Our Take
AI won at Cannes not as a replacement for creative work, but as a utility that amplifies it—the hype cycle crested and deflated in one award season.
Why it matters
Creative industries set the pace for how cultural institutions adopt new tools. When Cannes signals a technology has moved from novelty to infrastructure, it tells practitioners in adjacent fields (product design, content, UX) what maturity looks like and how to staff for it.
Do this week
Creative directors: audit your AI workflow against this year's Cannes winners—identify which tasks use AI for speed vs. which use it for ideation—and retrain your teams on the latter before your competitors do.

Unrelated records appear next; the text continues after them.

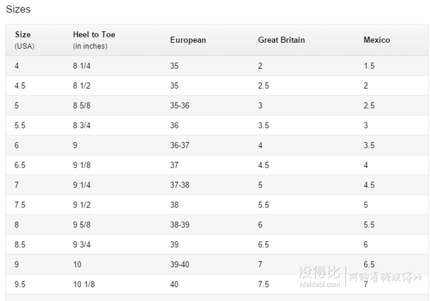Click Great Britain size 5.5 cell
Image resolution: width=430 pixels, height=301 pixels.
(263, 205)
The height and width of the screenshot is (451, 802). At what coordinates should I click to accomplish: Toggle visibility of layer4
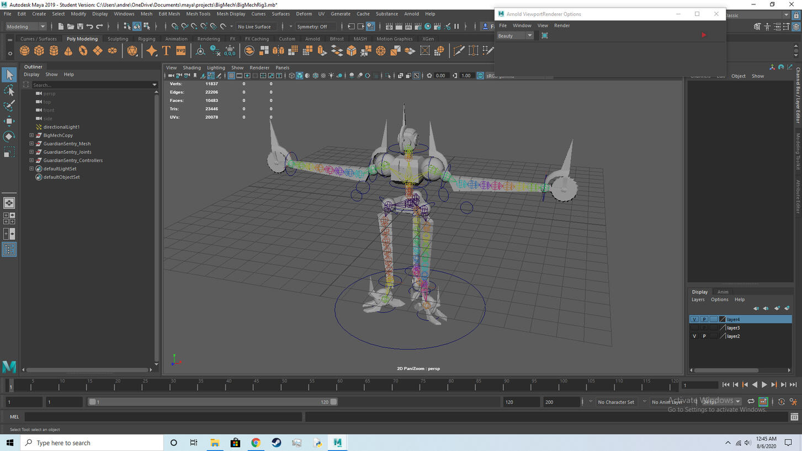tap(694, 320)
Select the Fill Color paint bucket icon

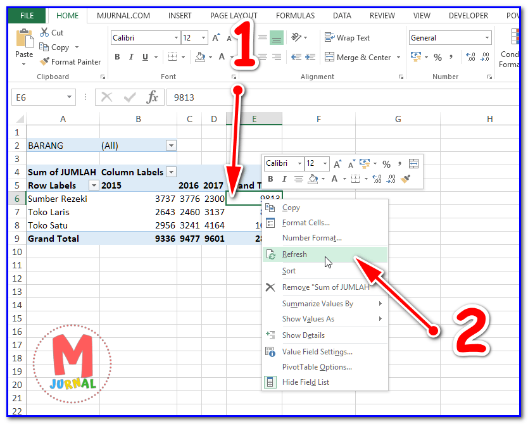(x=201, y=57)
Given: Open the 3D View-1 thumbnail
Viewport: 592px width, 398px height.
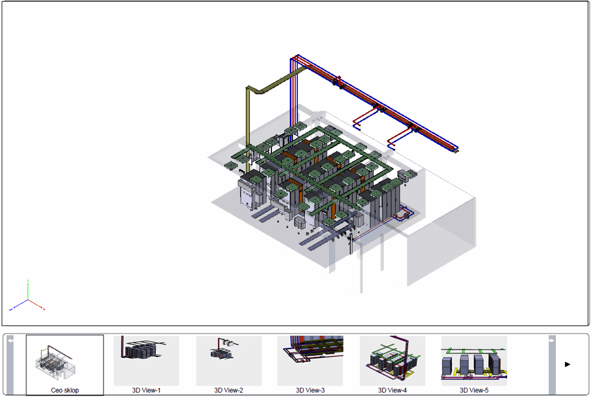Looking at the screenshot, I should pos(146,360).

AI Went From Headline to Utility at Cannes
Cannes Lions 2024 was positioned as a potential inflection point for AI-generated creative work. For the first time, the festival introduced an AI Craft subcategory. OpenAI and Google DeepMind mounted notable presences. Industry observers expected AI-created work to dominate the winners circle.
It did not. Instead, the award winners demonstrated a different pattern: AI serving as a tool to amplify human creativity rather than replace it. The festival's narrative flipped. As one observer noted, "AI stopped being the headline and simply became part of the creative process." The technology is no longer the story. The application is.

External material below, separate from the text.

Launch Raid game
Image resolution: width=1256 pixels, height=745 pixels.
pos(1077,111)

The Hype Cycle Compresses into One Season
What happened at Cannes in a single award cycle normally unfolds over years in enterprise adoption. The festival compressed the arc: novelty (AI will win Gold), reality check (it doesn't, not alone), and maturity (it's now infrastructure).
This matters because Cannes signals to the broader creative economy what tools actually ship and how they integrate into production. When hype-driven AI entries lose to work that uses AI tactically within a human-led process, agencies watching the festival update their hiring plans, their pitch decks, and their client expectations. Expect job postings to shift from "AI specialist" to "AI-literate creative director." The premium will move from novelty to discipline.
Treat AI as One Tool in a Larger Stack
The Cannes verdict suggests several practical moves. First, stop hiring for AI expertise as a standalone credential. Hire for creative sensibility and add AI literacy as a capability, not an identity. Second, audit your creative briefs for tasks where AI genuinely saves labor (asset variation, first-draft copy, style exploration) versus tasks where it should amplify human insight (strategic positioning, cultural resonance, voice).
Third, watch how the awards season evolves. If AI Craft remains a niche category while AI-assisted work appears across all categories, that is your structural signal. It means the industry has internalized the tool. Plan your training and tooling around that assumption now, not when clients demand it.